Рассказывая, Иван Ильич слушал, как голос его звучит точно издалека — чужой, и сами складываются слова, а он весь потрясен и взволнован тем, что рядом, касаясь его колена платьем, сидит невыразимое никакими словами существо — девушка, родная, жуткая, непонятная совершенно, и пахнет от нее не то лесной полянкой, не то цветами — чем-то теплым, кружащим голову.

Иван Ильич рассказывал весь вечер. Даша переспрашивала, перебивала его, всплескивала руками, оглядывалась на сестру:

— Катюша, понимаешь, — приговорили его к расстрелу, ты только вдумайся!..

Когда Телегин описывал борьбу за автомобиль, секундочку, отделявшую от смерти, рванувшуюся, наконец, машину и ветер, кинувшийся в лицо, — свобода, жизнь! — Даша страшно побледнела, схватила его за руку:

— Мы вас никуда больше не отпустим.

Телегин засмеялся:

— Призовут опять, ничего не поделаешь. Я только надеюсь, что меня отчислят куда-нибудь на военный завод.

Он осторожно сжал ее руку. Даша стала смотреть ему в глаза, вгляделась внимательно, на щеки ее взошел легкий румянец, она освободила руку:

— Почему вы не курите? Я вам принесу спичек.
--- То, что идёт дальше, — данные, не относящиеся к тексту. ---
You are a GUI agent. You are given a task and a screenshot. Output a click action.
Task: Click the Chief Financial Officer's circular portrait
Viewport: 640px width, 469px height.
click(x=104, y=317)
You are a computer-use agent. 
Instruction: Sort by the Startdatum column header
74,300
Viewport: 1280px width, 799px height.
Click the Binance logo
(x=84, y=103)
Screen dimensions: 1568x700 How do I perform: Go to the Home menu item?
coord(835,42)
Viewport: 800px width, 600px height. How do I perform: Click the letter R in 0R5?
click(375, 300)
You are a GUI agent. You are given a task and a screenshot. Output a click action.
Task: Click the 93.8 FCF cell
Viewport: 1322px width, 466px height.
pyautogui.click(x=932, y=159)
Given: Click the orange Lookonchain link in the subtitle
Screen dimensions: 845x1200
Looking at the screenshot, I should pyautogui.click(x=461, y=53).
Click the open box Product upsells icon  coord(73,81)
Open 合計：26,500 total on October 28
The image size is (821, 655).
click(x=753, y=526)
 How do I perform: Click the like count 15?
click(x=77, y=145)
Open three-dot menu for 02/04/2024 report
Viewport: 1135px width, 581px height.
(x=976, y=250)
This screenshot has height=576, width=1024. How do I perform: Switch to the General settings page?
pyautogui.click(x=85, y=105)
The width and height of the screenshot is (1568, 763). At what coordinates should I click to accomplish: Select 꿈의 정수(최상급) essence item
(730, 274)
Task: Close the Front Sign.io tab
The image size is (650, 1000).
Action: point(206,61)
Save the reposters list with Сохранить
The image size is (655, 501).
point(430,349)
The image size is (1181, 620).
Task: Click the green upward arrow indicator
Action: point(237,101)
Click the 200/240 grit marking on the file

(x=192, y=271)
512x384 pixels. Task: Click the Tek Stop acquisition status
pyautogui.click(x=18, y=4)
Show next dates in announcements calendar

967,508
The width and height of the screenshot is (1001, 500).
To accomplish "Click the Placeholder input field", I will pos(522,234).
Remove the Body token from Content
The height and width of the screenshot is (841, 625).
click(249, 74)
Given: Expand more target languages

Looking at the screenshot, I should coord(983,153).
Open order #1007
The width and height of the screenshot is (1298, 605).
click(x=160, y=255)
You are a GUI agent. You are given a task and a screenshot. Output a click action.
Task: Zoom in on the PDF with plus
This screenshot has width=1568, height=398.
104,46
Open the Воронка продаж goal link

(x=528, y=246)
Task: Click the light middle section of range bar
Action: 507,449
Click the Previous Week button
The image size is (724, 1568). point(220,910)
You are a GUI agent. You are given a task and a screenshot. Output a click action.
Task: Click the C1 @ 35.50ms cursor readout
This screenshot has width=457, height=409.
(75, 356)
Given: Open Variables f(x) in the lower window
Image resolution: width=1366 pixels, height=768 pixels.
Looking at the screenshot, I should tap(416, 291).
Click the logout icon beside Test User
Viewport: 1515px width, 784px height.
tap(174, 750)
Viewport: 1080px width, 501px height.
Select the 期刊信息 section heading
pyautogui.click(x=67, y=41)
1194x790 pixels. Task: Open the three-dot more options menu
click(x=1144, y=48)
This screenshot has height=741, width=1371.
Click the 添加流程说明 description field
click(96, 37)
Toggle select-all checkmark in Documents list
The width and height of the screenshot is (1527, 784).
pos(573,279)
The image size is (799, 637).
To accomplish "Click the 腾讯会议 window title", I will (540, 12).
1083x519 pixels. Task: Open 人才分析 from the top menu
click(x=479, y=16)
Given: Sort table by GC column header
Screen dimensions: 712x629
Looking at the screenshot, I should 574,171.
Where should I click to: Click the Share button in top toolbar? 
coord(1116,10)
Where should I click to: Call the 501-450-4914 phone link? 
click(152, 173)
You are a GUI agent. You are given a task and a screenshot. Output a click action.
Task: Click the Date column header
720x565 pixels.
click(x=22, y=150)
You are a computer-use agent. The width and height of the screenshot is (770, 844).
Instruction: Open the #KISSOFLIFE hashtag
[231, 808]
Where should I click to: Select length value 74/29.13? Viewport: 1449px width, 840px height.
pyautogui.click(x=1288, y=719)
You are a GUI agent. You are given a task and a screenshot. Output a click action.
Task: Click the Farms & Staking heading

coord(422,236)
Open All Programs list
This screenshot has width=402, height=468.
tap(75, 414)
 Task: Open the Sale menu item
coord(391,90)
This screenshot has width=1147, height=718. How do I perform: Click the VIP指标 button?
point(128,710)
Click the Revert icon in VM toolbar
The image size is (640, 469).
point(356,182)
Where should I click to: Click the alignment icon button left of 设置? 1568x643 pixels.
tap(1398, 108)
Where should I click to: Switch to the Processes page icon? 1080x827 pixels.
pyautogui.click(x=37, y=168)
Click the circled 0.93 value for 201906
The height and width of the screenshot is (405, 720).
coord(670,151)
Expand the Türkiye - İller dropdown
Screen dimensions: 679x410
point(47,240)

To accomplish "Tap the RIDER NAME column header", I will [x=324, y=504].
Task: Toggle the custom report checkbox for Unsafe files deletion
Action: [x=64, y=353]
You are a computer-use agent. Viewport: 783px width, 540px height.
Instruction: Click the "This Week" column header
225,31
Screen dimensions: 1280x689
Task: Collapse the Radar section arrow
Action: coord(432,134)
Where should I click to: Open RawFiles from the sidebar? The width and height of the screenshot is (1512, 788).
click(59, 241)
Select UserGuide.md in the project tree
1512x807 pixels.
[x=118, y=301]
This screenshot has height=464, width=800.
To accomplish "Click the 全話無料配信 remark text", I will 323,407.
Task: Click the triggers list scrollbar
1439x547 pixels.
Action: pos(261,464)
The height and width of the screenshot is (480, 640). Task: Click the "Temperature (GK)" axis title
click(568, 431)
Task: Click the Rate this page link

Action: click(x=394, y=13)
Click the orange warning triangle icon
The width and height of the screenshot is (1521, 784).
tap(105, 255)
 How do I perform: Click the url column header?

Она быстро вышла и сейчас же вернулась с коробкой спичек, остановилась перед Иваном Ильичом и начала чиркать спички, держа их за самый кончик, они ломались, — ну уж и спички наша Лиза покупает! — наконец, спичка зажглась. Даша осторожно поднесла к папиросе Ивана Ильича огонек, осветивший снизу ее нежный подбородок. Телегин закурил, жмурясь. Он не знал, что можно испытать такое счастье, закуривая папиросу.

Катя за все это время молча следила за Дашей и Телегиным. Ей было невыносимо грустно, и она сдерживалась, чтобы не заплакать. Из памяти ее не выходил не забытый, как она надеялась, совсем не забытый милый Вадим Петрович Рощин: он так же сидел с ними за столом и так же однажды она принесла ему спичек и сама зажгла, не сломав ни одной.

В полночь Телегин ушел. Даша, крепко обняв, поцеловала сестру и заперлась у себя. Лежа в постели, закинув руки за голову, она думала, что вот, вынырнула, наконец, из душного тумана, — кругом еще дико и пусто, и жутковато, но все — синее, но это — счастье.